Task statement
Copy the stretch of the records below from the line containing "In order to click on data-label: 7,1" through the line containing "Looking at the image, I should click on (610, 226).", repeating those lines exactly.
---*---
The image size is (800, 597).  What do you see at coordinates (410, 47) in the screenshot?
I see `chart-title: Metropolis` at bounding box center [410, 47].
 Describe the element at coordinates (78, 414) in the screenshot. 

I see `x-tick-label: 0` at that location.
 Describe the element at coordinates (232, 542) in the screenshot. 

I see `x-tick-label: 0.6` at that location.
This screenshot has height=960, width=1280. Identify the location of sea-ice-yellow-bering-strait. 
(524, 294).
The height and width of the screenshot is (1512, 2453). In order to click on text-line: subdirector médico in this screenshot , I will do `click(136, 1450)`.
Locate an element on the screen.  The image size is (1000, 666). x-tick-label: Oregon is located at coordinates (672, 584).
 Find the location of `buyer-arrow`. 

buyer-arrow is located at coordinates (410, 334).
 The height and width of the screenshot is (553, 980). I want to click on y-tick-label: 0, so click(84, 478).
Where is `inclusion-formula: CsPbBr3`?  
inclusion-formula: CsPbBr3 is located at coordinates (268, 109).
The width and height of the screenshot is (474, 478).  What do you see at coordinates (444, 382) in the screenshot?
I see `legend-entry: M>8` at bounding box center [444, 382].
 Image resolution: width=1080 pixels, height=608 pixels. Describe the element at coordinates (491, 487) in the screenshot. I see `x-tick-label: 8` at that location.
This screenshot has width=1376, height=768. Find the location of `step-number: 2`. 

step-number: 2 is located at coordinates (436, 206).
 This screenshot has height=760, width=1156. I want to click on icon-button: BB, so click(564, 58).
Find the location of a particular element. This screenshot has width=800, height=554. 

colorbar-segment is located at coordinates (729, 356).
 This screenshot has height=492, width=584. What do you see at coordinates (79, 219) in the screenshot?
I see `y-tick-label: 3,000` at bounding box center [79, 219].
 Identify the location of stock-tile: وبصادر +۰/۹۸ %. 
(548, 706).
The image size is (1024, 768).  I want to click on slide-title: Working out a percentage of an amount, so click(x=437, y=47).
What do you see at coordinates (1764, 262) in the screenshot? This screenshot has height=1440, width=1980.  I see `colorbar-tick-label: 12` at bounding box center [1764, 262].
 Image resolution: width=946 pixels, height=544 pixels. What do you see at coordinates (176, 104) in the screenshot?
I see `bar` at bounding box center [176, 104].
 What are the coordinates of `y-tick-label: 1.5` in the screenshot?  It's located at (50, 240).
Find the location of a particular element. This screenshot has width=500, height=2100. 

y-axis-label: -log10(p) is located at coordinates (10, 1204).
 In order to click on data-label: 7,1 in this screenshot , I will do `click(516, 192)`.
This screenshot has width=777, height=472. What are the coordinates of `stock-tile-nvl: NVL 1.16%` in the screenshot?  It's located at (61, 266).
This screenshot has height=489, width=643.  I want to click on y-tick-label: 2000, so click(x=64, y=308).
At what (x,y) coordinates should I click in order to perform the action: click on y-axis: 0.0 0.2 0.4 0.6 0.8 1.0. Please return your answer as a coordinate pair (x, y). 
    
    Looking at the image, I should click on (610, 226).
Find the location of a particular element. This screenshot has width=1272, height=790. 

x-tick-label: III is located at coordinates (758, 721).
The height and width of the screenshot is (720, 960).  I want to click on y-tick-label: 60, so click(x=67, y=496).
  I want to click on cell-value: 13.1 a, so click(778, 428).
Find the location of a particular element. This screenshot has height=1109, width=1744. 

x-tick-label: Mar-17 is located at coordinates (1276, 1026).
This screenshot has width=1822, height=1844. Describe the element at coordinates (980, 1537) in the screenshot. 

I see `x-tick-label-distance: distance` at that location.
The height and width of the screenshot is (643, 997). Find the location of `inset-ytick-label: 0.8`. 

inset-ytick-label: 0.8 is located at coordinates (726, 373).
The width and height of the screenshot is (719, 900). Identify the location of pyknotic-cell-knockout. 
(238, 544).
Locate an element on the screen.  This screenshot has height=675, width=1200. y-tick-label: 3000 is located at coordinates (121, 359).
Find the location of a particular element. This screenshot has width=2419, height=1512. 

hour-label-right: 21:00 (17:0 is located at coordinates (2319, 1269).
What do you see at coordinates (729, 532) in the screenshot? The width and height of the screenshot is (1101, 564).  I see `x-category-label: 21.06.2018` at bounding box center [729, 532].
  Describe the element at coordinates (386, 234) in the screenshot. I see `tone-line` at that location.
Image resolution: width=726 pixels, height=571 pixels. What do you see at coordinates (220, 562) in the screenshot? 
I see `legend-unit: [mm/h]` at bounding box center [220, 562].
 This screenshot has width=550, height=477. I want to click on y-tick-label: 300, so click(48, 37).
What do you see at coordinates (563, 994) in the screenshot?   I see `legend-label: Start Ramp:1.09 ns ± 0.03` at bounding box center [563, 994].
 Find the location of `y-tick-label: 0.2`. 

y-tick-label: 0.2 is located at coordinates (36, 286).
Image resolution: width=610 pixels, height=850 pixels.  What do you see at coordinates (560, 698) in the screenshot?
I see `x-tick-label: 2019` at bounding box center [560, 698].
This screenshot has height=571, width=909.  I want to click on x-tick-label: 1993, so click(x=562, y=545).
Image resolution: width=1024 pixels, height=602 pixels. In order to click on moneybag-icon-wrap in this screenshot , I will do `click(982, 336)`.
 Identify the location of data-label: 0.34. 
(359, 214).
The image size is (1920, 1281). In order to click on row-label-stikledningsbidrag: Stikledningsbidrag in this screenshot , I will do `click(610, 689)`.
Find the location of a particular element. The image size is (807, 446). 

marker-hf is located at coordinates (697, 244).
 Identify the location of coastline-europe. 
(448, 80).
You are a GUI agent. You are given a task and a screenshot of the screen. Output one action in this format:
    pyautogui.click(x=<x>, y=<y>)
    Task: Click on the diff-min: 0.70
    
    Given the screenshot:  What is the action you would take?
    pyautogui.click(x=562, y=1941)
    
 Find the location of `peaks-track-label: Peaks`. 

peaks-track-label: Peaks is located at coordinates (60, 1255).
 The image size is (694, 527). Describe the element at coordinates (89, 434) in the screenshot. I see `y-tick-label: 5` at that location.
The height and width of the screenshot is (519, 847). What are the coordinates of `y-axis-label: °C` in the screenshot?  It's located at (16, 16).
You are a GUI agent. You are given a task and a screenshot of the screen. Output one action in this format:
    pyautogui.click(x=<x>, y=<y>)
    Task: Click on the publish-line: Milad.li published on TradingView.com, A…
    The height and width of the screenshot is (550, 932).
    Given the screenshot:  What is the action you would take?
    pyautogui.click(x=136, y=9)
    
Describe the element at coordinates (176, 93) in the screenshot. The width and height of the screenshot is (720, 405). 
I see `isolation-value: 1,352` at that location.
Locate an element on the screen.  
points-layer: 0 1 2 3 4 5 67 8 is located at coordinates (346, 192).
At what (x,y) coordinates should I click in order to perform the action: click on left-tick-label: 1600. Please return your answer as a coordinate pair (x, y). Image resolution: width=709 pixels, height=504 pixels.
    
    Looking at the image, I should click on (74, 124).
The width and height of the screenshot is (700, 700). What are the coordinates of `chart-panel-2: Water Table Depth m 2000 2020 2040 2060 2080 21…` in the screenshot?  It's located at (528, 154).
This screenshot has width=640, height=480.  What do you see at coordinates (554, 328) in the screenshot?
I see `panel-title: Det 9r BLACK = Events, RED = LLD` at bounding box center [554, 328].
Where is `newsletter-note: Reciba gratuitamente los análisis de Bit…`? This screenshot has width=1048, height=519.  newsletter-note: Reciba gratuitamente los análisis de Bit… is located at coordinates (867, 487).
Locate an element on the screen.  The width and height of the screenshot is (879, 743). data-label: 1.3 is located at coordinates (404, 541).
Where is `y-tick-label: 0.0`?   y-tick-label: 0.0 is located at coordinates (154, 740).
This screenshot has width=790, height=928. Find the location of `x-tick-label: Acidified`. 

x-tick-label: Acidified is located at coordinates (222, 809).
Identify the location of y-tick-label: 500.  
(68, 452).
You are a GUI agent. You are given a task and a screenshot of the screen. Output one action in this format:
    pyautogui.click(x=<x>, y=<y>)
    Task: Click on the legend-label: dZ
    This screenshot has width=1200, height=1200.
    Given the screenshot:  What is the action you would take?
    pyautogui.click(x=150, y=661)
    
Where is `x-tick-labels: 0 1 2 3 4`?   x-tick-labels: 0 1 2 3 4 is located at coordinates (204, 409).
---*---
Result for this task
 In order to click on data-label: 7,1 in this screenshot , I will do `click(516, 192)`.
This screenshot has width=777, height=472. What are the coordinates of `stock-tile-nvl: NVL 1.16%` in the screenshot?  It's located at (61, 266).
This screenshot has height=489, width=643.  I want to click on y-tick-label: 2000, so click(x=64, y=308).
At what (x,y) coordinates should I click in order to perform the action: click on y-axis: 0.0 0.2 0.4 0.6 0.8 1.0. Please return your answer as a coordinate pair (x, y). 
    
    Looking at the image, I should click on (610, 226).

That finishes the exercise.